Ich habe ein Problem was mich schon seit 3-4 Monaten belastet...
Zuerst ich habe eine GTX 970 von Gainward (NICHT die Phantom version!)
In Spielen wie WoW, Golf with your Friends, H1Z1 (Grafik lastige spiele) fängt meine Grafikkarte immer an extrem laut zu werden.
Mit extrem Laut meine ich vergleichbar mit einem Staubsauger..
Ich weiß nicht ob das normal ist, aber mein Memorytakt läuft durchgehend auf 3505 und mein Chiptakt auf 1050.. Diese Werte ändern sich auch NIE! Auch nicht im Idle!
Wenn ich dann am spielen bin, und meine Grafikkarte anfängt zu "Staubsaugen" und ich mal auf die RPM (Lüftergeschwindigkeit) schaue sind es um die 6500...
Wenn ich aber meinen Lüfter mal einfach so auf 100% stelle kommt er auf 4500 RPM... Das heißt beim spielen dreht sich mein Lüfter einfach um 2000 RPM schneller als möglich.
Und die Grafikkarte habe ich schon einmal gereinigt, falls das hier jemand schreiben will^^ .. Heruntertakten habe ich bisher noch nicht gemacht, weil ich davon noch keine Ahnung habe..
Ich hoffe jemand weiß eine Lösung dafür..  

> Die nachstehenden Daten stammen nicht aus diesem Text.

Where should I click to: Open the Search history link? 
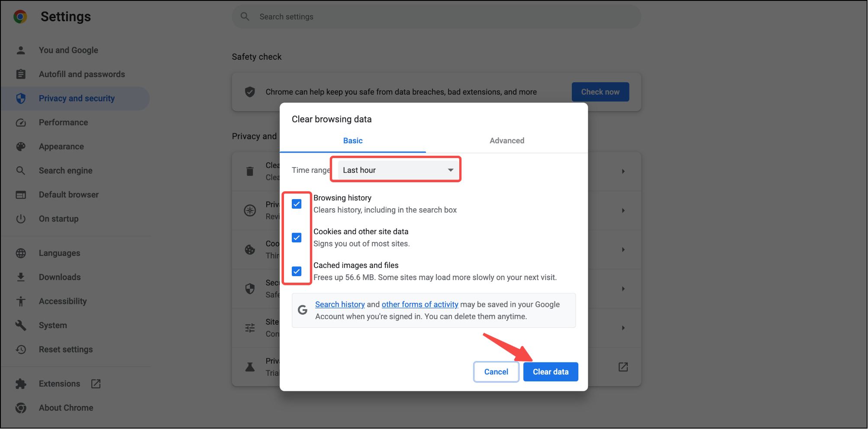[x=340, y=304]
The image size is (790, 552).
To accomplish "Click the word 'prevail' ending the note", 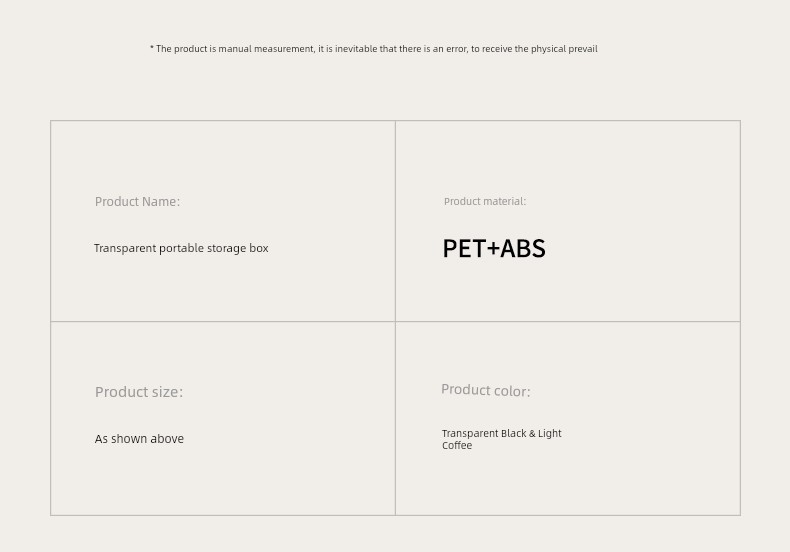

Anmerkung: Grafikkarte wird bis zu 90 Grad heiß. Und ich weiß auch nicht wann sie genau immer anfängt zu "Staubsaugen" .. Das tut sie selbst auf 88 Grad manchmal, also es ist nicht so
das der Lüfter irgendwie einen Schutz hat der dann ausgelöst wird wenn sie 88 Grad erreicht. Das Staubsaugen hört nach meistens 3 Sekunden wieder auf und fängt dann nach 5 Sekunden wieder an.
Und in der Pause hatte ich auch schonmal Temperaturen von 91 Grad, weswegen ich nicht der Meinung bin das er "Staubsaugt" wenn ich 90° erreiche.

MFG


----------



## EyRaptor (30. Mai 2017)

*AW: Grafikkarten-Lüfter Problem*

Da hilft wohl nur eins.... Kühler abmontieren und die Wärmeleitpaste zwischen GPU und Kühler erneuern.
Danach sollten die Temperaturen wieder normal sein. Allerdings ist es sehr seltsam, dass die Karte im Idle nicht heruntertaktet (wie hast du das überprüft, GPU-Z ?).


----------



## DaveManCB (30. Mai 2017)

*AW: Grafikkarten-Lüfter Problem*

Hey.  Also 90° ist schon heftig. Du sagst du hast die Grafikkarte schon sauber gemacht....hast du sie komplett zerlegt und die Wärmeleitpaste und Wärmeleitpads mit gewechselt?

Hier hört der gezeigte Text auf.